__REQUIRED TASK__.
Copy each of the records below word for word, keeping every line the same.

__Word and element location records__.

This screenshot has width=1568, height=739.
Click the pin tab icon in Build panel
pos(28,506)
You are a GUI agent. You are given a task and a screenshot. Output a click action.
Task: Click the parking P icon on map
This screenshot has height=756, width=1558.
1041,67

__TASK RESPONSE__.
This screenshot has width=1568, height=739.
Click the pin tab icon in Build panel
pos(28,506)
You are a GUI agent. You are given a task and a screenshot. Output a click action.
Task: Click the parking P icon on map
This screenshot has height=756, width=1558.
1041,67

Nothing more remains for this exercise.